● WRITTEN TASK: Copy the entries below verbatim, from the line with "Click the Source: Ohloh.net footnote" to the line with "pyautogui.click(x=865, y=450)", including both of those lines.

● INFORMATION SUPPLIED:
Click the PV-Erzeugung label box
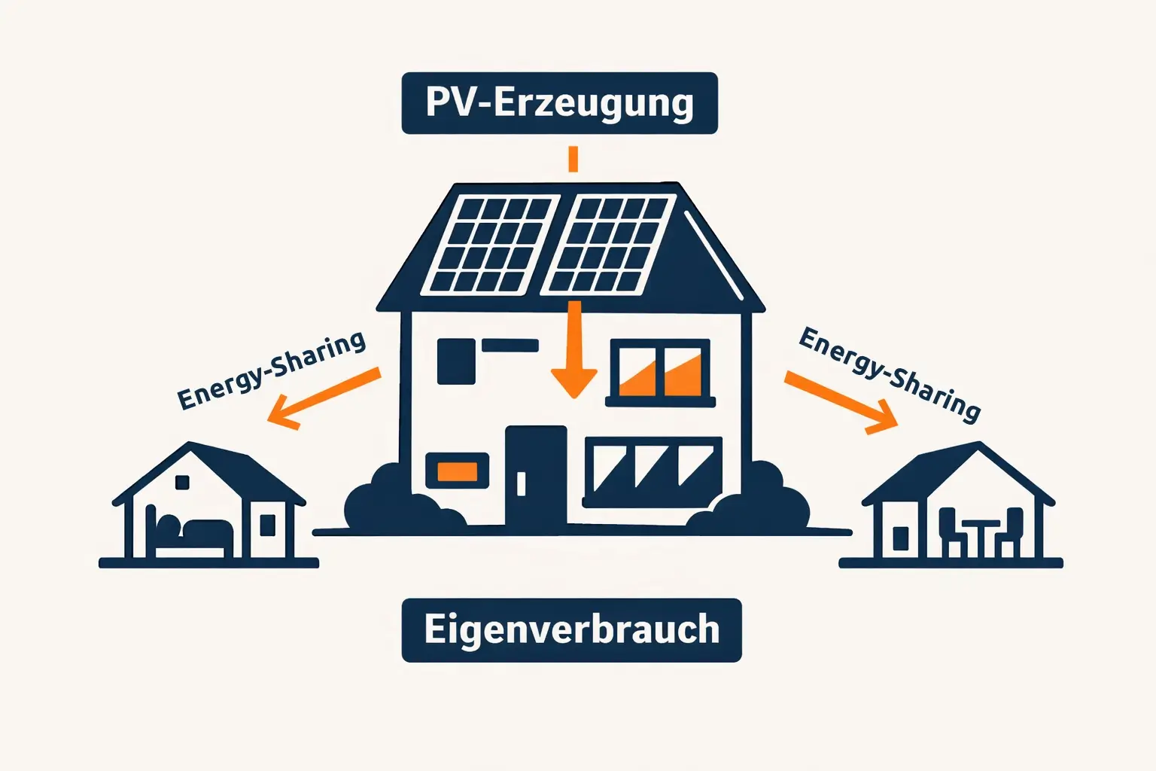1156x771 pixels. coord(559,103)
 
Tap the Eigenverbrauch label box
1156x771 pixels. coord(571,630)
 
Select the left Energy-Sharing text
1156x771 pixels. coord(272,370)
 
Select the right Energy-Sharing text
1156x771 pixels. coord(890,373)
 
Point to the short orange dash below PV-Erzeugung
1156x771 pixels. coord(573,159)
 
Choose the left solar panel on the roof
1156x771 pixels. coord(491,245)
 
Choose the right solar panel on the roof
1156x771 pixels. coord(609,245)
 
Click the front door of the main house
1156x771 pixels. coord(536,475)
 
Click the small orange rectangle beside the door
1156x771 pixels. coord(458,471)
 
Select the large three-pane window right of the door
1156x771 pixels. coord(653,470)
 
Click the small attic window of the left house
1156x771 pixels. coord(182,482)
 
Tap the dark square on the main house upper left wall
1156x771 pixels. coord(456,361)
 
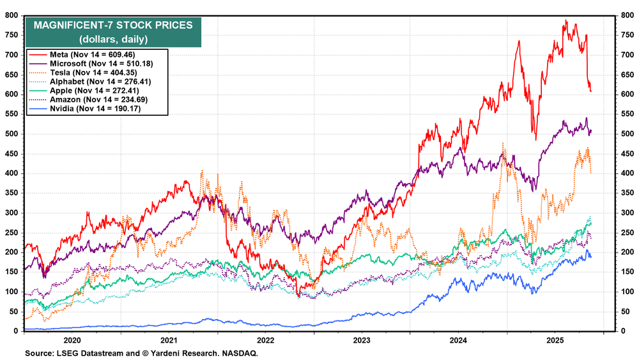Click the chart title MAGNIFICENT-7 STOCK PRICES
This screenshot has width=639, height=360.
[112, 26]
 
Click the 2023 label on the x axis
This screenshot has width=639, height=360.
[361, 341]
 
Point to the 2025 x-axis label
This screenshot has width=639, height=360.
[555, 341]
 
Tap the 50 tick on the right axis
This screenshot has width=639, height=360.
[627, 311]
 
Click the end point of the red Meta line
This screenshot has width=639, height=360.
[591, 91]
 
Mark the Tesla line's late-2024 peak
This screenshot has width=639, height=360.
[503, 144]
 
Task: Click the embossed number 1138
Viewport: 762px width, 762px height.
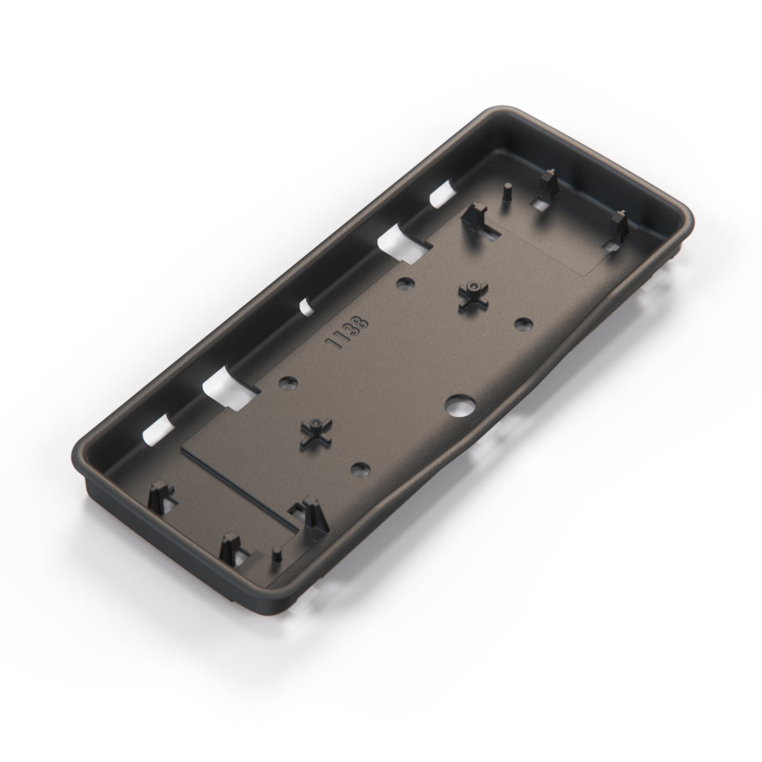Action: (347, 333)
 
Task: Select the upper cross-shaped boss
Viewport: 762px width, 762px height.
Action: (473, 295)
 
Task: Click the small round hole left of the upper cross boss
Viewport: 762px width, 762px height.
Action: (404, 283)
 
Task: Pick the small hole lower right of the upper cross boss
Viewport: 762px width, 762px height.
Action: (523, 324)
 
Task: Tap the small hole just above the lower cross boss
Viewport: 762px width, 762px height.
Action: (288, 382)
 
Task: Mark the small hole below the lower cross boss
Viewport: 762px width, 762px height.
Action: (361, 469)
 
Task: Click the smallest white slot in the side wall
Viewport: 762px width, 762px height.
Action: (306, 307)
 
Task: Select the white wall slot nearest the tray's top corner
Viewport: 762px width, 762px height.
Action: (442, 194)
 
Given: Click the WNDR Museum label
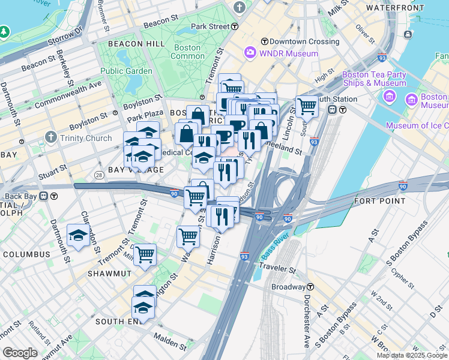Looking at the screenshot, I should [281, 53].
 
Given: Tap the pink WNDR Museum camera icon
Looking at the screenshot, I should [250, 53].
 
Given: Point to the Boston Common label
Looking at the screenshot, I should [187, 52].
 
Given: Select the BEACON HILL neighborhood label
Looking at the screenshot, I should [134, 44].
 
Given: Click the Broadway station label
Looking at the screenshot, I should [289, 287].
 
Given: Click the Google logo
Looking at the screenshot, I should [20, 353].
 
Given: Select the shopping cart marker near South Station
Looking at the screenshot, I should [307, 107].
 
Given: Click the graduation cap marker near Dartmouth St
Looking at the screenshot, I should [78, 236].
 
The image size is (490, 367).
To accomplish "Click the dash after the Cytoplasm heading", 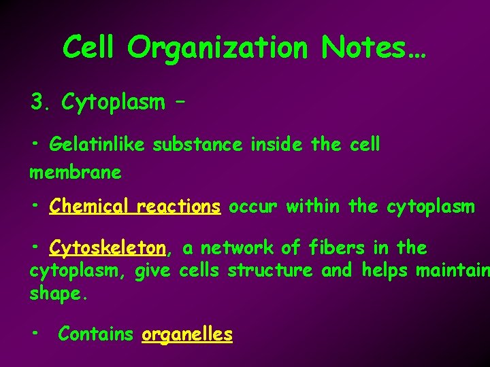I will [180, 103].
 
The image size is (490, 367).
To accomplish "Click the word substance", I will [197, 145].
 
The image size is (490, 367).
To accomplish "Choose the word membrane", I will [76, 173].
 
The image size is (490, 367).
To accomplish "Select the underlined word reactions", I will [179, 207].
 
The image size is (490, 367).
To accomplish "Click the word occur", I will [252, 207].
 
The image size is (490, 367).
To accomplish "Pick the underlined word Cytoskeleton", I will [108, 248].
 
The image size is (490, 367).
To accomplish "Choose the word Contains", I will [96, 334].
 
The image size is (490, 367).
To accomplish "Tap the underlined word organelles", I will [187, 334].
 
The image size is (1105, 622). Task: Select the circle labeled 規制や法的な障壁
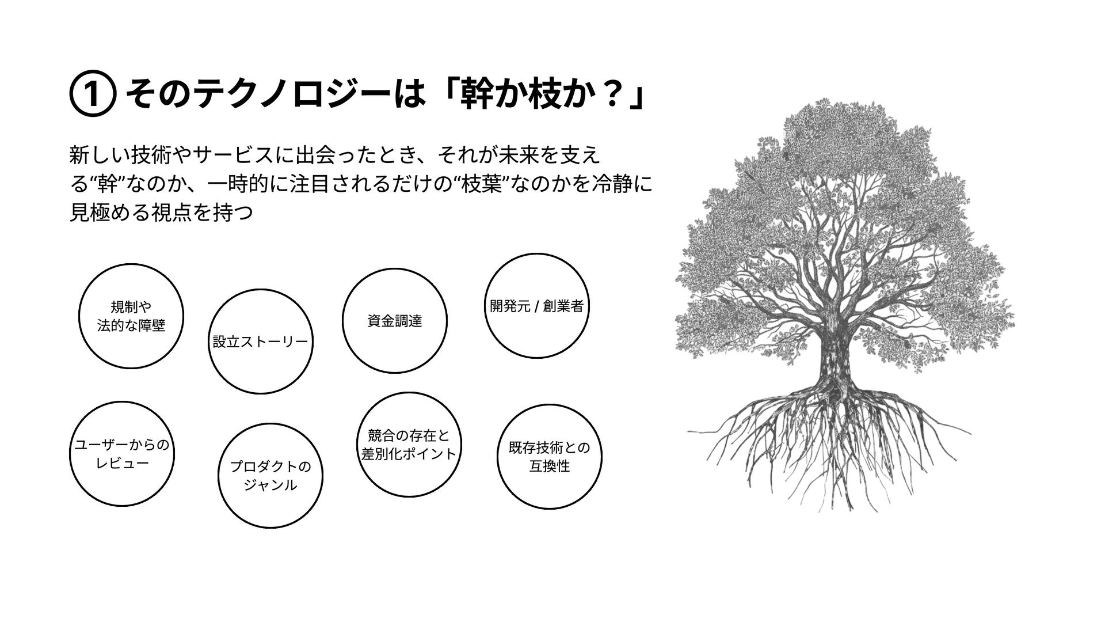tap(131, 316)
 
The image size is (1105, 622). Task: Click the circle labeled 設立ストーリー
tap(260, 342)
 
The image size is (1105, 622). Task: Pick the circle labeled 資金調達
tap(395, 321)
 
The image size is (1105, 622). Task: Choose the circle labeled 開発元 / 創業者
tap(536, 306)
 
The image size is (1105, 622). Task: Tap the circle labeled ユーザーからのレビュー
tap(122, 454)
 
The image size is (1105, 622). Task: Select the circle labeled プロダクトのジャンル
tap(270, 476)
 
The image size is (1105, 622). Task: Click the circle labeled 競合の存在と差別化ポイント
tap(409, 444)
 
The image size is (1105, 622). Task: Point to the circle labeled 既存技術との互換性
tap(549, 457)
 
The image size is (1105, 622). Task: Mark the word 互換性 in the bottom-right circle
tap(549, 466)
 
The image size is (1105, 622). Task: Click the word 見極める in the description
tap(108, 214)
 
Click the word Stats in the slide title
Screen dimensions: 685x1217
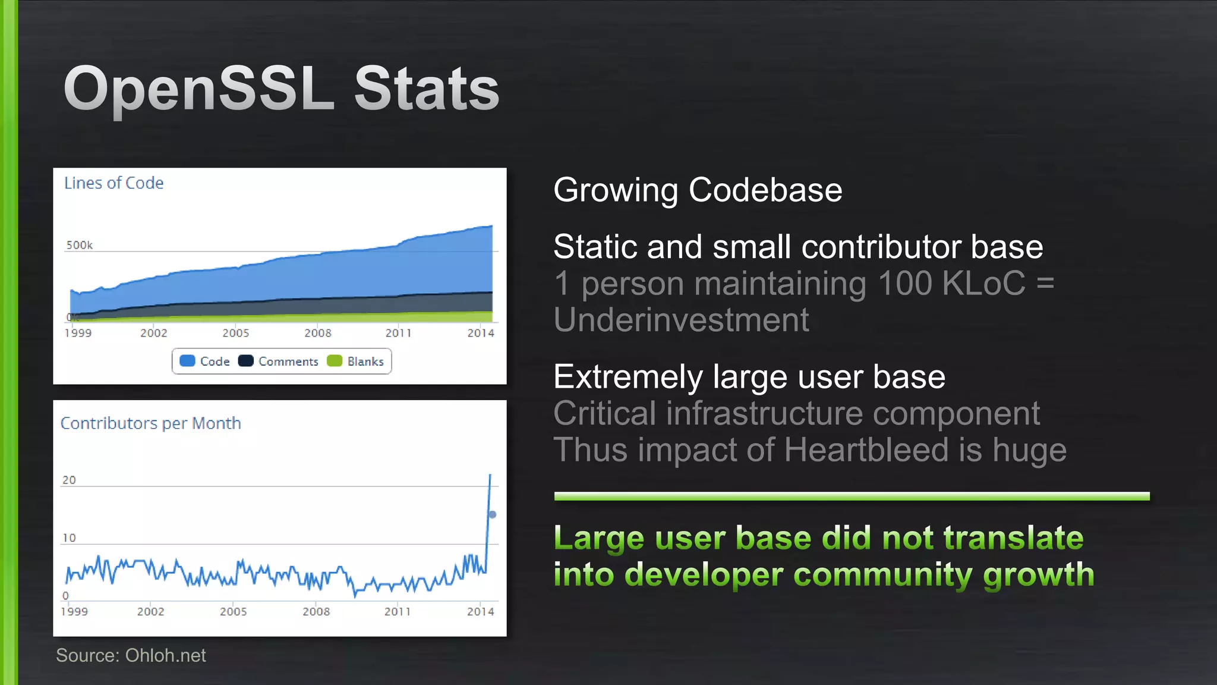pyautogui.click(x=426, y=89)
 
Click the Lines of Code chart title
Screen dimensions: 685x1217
pyautogui.click(x=113, y=183)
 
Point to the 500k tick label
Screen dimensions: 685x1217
pyautogui.click(x=79, y=245)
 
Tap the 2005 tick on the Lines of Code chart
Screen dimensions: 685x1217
pyautogui.click(x=235, y=333)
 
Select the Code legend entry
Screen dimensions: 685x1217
pyautogui.click(x=205, y=362)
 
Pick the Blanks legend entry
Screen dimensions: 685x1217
pyautogui.click(x=355, y=362)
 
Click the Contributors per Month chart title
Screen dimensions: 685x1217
pyautogui.click(x=150, y=423)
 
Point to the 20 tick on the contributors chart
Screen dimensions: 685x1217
pyautogui.click(x=69, y=480)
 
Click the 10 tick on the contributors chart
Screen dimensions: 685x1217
pyautogui.click(x=69, y=538)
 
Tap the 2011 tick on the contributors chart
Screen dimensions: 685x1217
pyautogui.click(x=397, y=611)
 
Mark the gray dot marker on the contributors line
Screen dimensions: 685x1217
pyautogui.click(x=492, y=514)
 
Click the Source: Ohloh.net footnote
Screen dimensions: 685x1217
pyautogui.click(x=131, y=655)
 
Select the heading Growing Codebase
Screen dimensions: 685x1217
pyautogui.click(x=697, y=190)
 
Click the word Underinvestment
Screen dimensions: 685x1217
pyautogui.click(x=681, y=320)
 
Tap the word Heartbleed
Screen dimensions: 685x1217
pyautogui.click(x=865, y=450)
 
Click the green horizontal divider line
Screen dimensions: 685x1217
pyautogui.click(x=851, y=497)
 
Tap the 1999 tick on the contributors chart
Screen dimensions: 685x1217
pyautogui.click(x=74, y=611)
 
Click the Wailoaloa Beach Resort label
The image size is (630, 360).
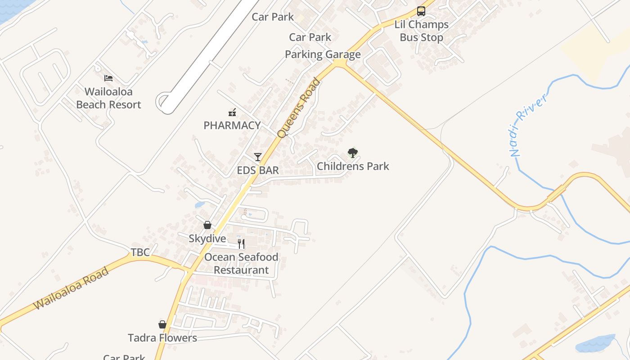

● OUTPUT:
Click the Source: Ohloh.net footnote
Screen dimensions: 685x1217
pyautogui.click(x=131, y=655)
 
Select the heading Growing Codebase
Screen dimensions: 685x1217
pyautogui.click(x=697, y=190)
 
Click the word Underinvestment
Screen dimensions: 685x1217
pyautogui.click(x=681, y=320)
 
Tap the word Heartbleed
Screen dimensions: 685x1217
pyautogui.click(x=865, y=450)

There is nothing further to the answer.